The antivirus application automatically copies each infected file to the quarantine folder for backup. If the backup process is unsuccessful, the file is renamed by changing the extension to “.infected.” Available on Windows, macOS, and Android.

=== Scheduling ===
Scheduling is a feature that lets users choose the date and time of their device scans. Windows and macOS users can schedule both Quick scans and Full scans. Available on Windows, macOS, and Android.

=== Quarantine ===
Quarantine is a feature that automatically isolates potentially harmful files found after a scan or real-time detection so they aren’t executable. Users can delete or restore the files and add them to the exclusion list. Available on Windows, and macOS.

=== Exclusions ===
Exclusions is a feature that allows users to choose which files and folders aren’t going to be scanned. Available on Windows, and macOS.

=== Webcam protection ===
Webcam protection is a feature will stop untrusted apps from accessing your webcam. The user is informed when an untrusted app tries to access the camera. Available on Windows and macOS.

=== Ransomware shield ===
Ransomware shield is a feature that provides added security to specified files and folders. The user selects which apps have permission to access their files. When an app that doesn’t have permission is accessing the files in the protected folder, the action is blocked, and the user is asked to allow access or to block it. Available on macOS.
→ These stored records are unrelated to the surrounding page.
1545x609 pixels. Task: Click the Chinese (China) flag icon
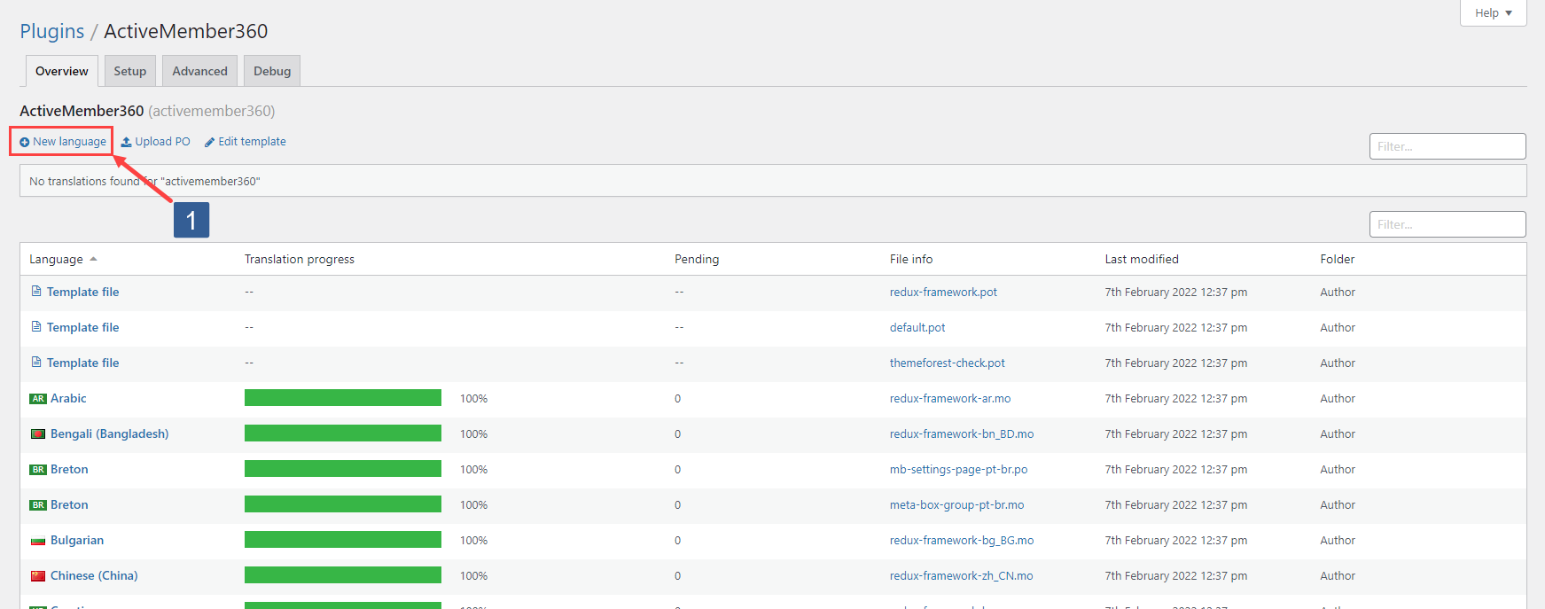pos(38,576)
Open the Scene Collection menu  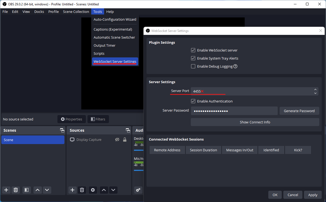tap(76, 12)
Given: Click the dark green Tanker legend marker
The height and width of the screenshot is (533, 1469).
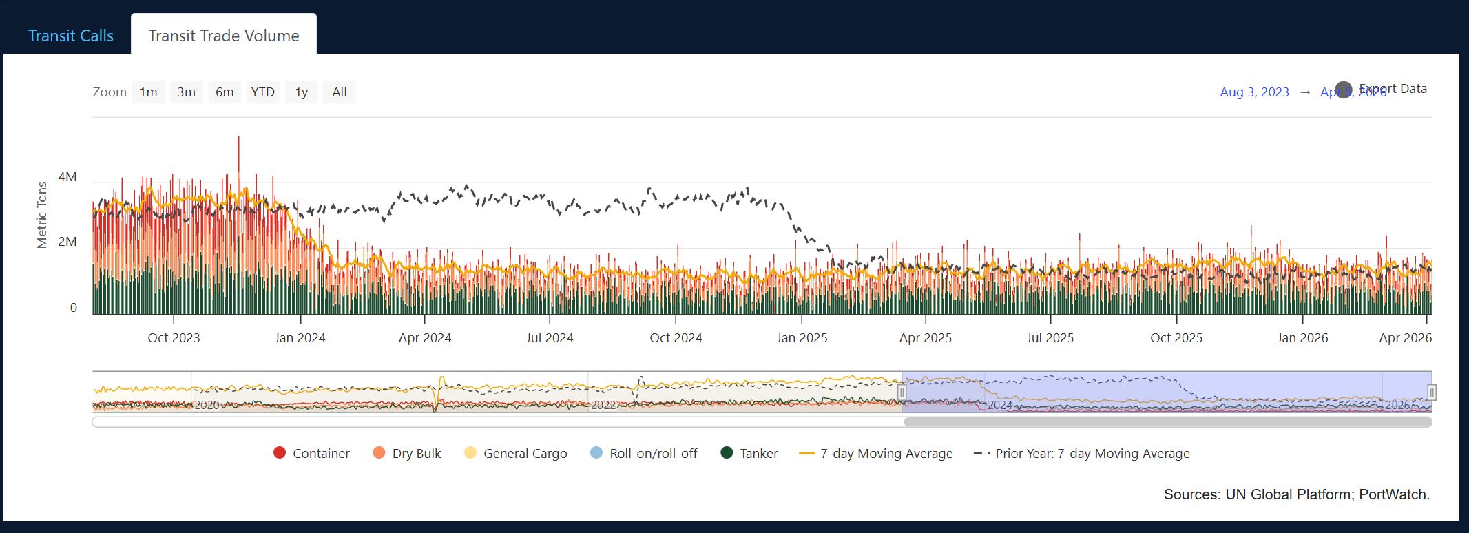Looking at the screenshot, I should click(727, 452).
=== Surfshark Cloud Protect ===
Surfshark Cloud Protect is a feature that scans unknown files on the cloud for zero-day threats. The feature is based on a machine learning system where unknown file hashes are sent to a remote cloud server that quickly analyzes if the file is malicious.

If the file is found to be dangerous, then all Surfshark user’s apps are updated, so this new threat is quarantined. Available on Windows, macOS, and Android.

== Certification ==

=== AV-Test ===
In November and December 2022 and again in May through June in 2024, Surfshark Antivirus for Windows (versions 4.4 & 4.5) received certification from AV-Test, an independent IT-Security Institute from Magdeburg, Germany.

=== ATP Test ===
In May and June 2024 Surfshark passed the Advanced Threat Protection test or ATP test for short, conducted by the experts from AV-Test.

=== VB100 Virus Bulletin certificates ===
Surfshark Antivirus was tested by the Virus Bulletin on four different occasions: May 23, 2022; July 25, 2022; October 24, 2022; January 23, 2023.

== Reviews ==
In February 2023, Surfshark Antivirus was certified as an efficient antivirus by the antivirus testing establishment AV-TEST, an independent antivirus evaluation organization.

Computer Bild, a German computer magazine, reviewed Surfshark Antivirus, highlighting its comprehensive protection against viruses and malware, user-friendly interface, and its inclusion in the Surfshark One package, which also offers VPN services, private search functionality, and alert services for enhanced online security.

TechRadar, in its review, noted that it effectively protects devices from malware and viruses on Android and Windows with real-time protection and flexible scanning options.

PC Mag, a British computer media, reviewed Surfshark Antivirus, noting its significant improvements in malware protection, but also pointing out the need for further refinement in its antivirus capabilities.